On Thursday, August 19th, 2021 at 1:02 PM, ts via bitcoin-dev 
<bitcoin-dev@lists.linuxfoundation.org> wrote:

> > In any case --- the last 5 characters of a bech32 string are already a 
> > human-readable 5-digit code, with fairly good properties, why is it not 
> > usable for this case?

Side note: it's actually the last six characters.

>
> Well, because
>
> a) most people don't know that
>
> b) it is specific to bech32
>
> c) it is not easily readable being the last digits of a long address 
> (although this could be

I think this is a misconception. For the purpose of verifying that you have the 
*right* address (rather than just a valid one), the checksum, or even the 
knowledge that a checksum is present, is completely irrelevant.

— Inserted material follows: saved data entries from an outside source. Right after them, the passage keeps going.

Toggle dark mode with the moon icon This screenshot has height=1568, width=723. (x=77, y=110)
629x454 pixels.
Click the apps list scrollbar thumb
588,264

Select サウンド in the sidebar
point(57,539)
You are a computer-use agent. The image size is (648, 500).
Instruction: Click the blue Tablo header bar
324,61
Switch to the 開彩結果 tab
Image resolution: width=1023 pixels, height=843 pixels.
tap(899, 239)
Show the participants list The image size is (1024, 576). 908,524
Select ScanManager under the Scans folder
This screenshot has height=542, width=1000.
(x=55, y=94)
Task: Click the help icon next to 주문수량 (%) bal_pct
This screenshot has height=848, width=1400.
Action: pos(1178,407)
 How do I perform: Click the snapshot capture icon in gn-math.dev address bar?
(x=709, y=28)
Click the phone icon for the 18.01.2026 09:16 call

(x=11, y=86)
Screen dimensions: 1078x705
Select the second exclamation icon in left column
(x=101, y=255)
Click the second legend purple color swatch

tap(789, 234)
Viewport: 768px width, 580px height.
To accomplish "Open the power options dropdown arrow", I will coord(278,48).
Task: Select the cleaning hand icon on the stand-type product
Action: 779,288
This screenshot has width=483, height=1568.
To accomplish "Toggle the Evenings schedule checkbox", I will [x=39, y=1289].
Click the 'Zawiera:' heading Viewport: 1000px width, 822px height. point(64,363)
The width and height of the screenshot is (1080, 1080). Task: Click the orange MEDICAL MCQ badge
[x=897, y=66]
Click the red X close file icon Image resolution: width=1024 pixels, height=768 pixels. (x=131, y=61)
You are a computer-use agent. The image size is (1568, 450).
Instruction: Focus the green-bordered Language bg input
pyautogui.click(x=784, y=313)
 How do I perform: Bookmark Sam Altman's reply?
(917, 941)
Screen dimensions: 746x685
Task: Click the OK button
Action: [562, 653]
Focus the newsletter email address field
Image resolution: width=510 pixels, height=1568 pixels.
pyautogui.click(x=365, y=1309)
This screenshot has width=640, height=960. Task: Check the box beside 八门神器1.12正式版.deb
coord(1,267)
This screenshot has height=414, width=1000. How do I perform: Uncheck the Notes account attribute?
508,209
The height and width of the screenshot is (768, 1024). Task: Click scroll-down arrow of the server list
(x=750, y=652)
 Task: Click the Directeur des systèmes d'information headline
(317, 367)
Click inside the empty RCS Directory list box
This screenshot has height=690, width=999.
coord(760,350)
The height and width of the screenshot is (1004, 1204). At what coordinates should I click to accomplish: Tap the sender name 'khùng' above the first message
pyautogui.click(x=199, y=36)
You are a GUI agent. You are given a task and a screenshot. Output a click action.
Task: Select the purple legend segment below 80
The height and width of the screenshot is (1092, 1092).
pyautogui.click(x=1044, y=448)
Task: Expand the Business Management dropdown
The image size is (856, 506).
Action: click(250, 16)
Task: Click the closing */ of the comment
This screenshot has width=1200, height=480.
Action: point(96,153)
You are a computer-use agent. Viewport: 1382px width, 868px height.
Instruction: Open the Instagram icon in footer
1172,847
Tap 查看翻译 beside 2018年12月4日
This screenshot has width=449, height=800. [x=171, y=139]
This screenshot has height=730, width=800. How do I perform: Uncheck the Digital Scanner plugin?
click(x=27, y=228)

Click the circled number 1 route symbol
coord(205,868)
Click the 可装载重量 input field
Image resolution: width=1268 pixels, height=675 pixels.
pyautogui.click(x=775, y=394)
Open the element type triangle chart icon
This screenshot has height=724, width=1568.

In honestly-generated addresses, every character except the prefix (the ~2 
first characters for P2PKH and P2SH, and the ~4 first characters for 
BIP173/BIP350 native segwit addresses) has exactly the same amount of entropy. 
Instead of adding say a 4 character code, just tell people to compare any 4 
characters of their choosing. Or more - I would hope people are already 
comparing (much) more than 4 characters already.

It doesn't matter if the characters being compared are checksum characters or 
data characters. In honestly-generated addresses, both are equally random.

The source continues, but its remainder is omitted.